Parents who overcome the public-school mindset begin to realize they have many alternatives, Bradley argues.
“You can find co-ops in your community. You can find libraries. Local churches have homeschooling groups. There are unique schools, like the aviator school in Ann Arbor. If homeschooling is not your niche, then there are other spaces.”
‘Parents are the first educator no matter what’
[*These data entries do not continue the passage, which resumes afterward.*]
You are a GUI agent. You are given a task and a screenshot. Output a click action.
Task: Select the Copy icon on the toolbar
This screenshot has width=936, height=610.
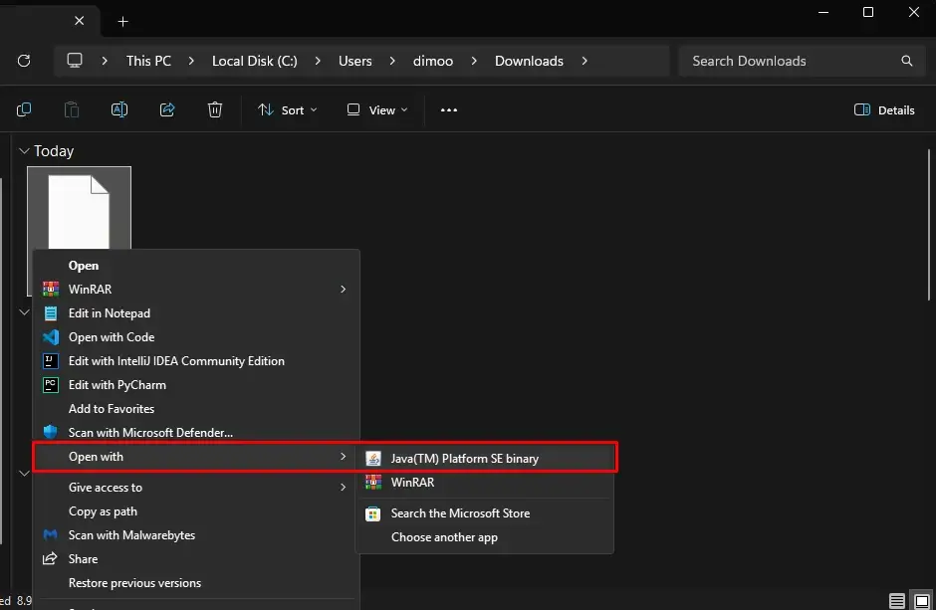tap(24, 109)
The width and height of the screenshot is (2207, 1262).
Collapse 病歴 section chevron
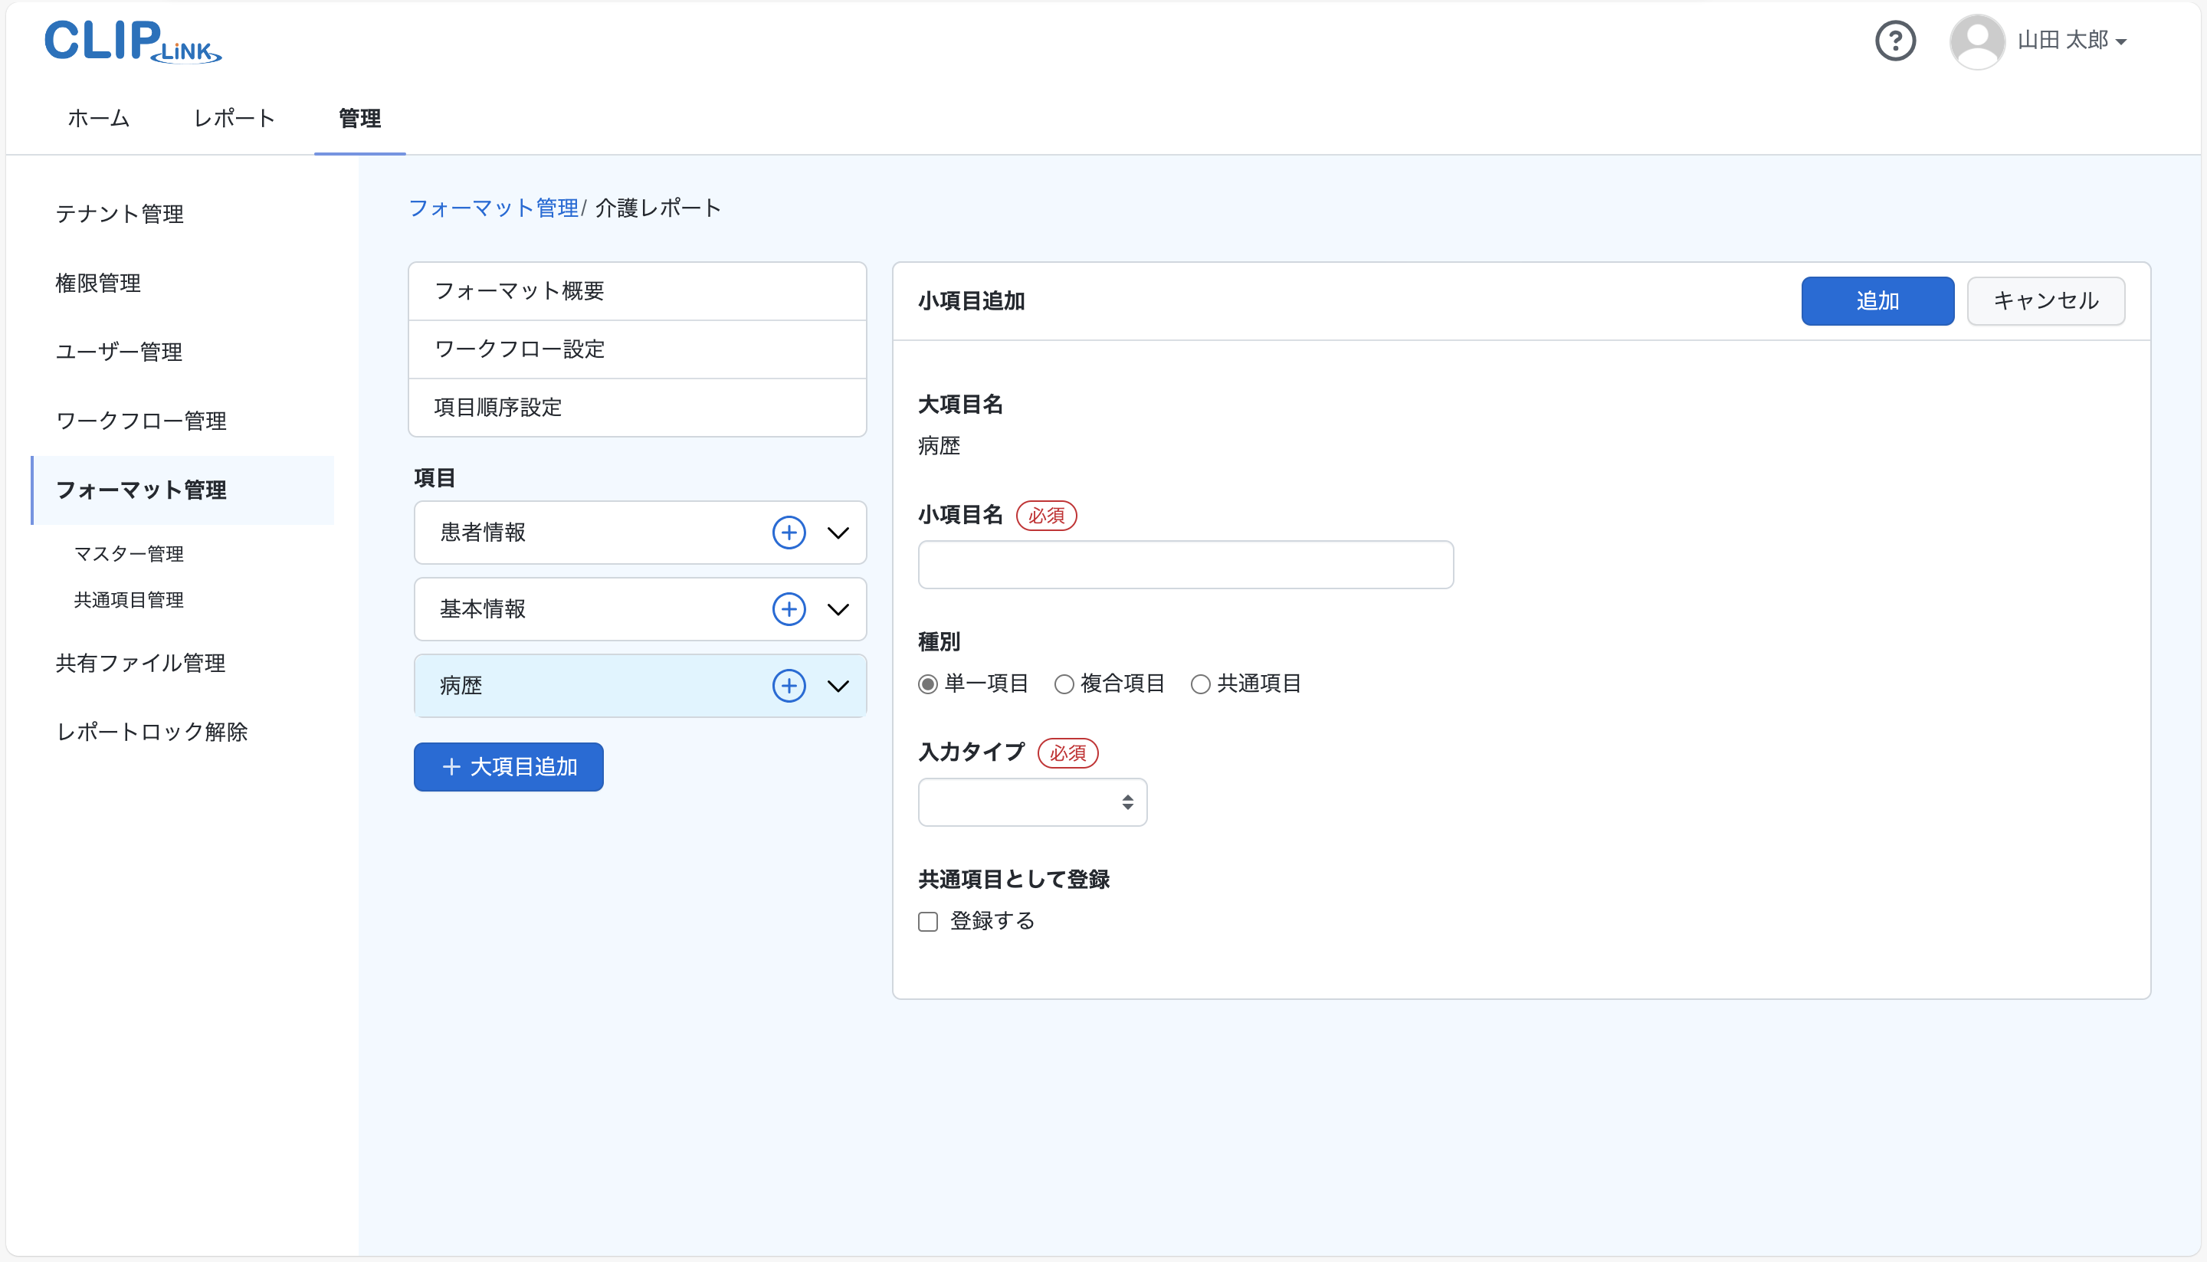[x=837, y=686]
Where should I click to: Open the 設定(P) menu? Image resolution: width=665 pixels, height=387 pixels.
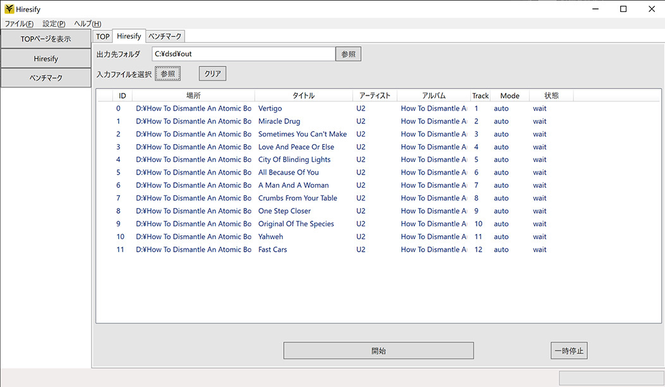54,23
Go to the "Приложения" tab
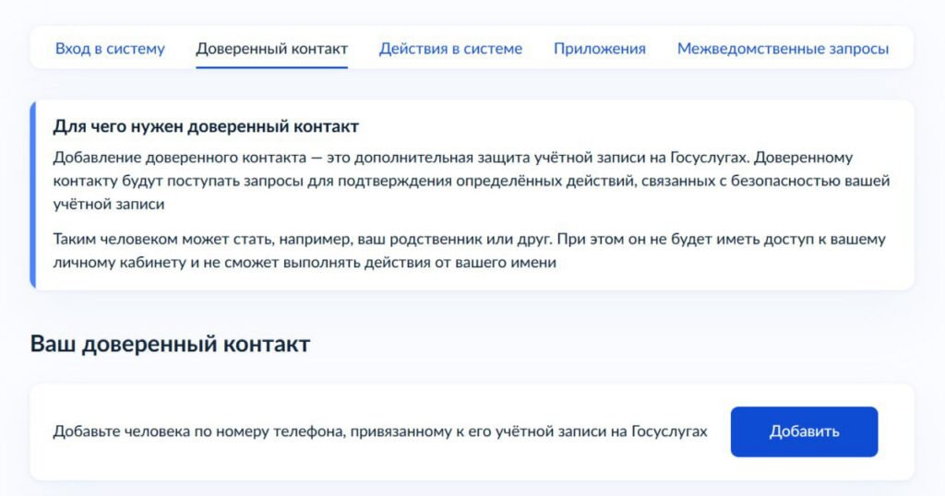This screenshot has height=496, width=945. coord(599,49)
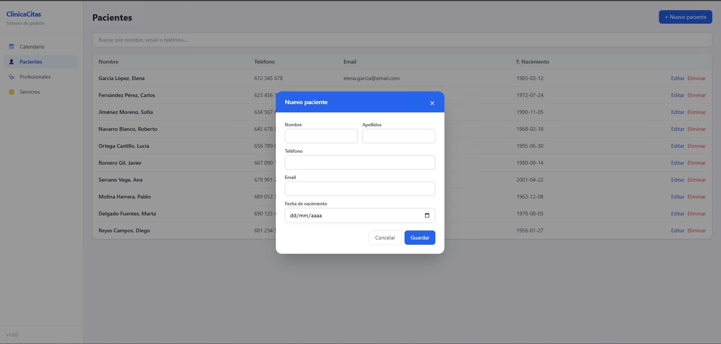The image size is (721, 344).
Task: Save the new patient with Guardar
Action: pos(420,238)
Even after schools reopened from the pandemic, homeschooling continued to rise nationwide – a trend Bradley believes will persist as more families discover it.
“Parents are the first educator no matter what – no matter whether they choose homeschooling or not,” she says, adding policymakers need to respect their input into educational matters.
“We’ve seen that happen during the pandemic where a lot of schools were saying, especially in Detroit, ‘Oh, let’s feed children, let’s get them food.’ … But there was no education happening, and parents were saying, ‘Look, I can feed my child. I need you to jump on a class with my child and make sure my child is actually learning.’”
By taking back responsibility for their children’s education, parents help “raise the bar” for public schools to recognize and address current systemic failures, Bradley argues.
“Leave any school that is not educating your child,” she warns. “I strongly believe in that. I stand beside it, and that’s the only way that our children are going to thrive is if we leave spaces that are doing harm to our children.”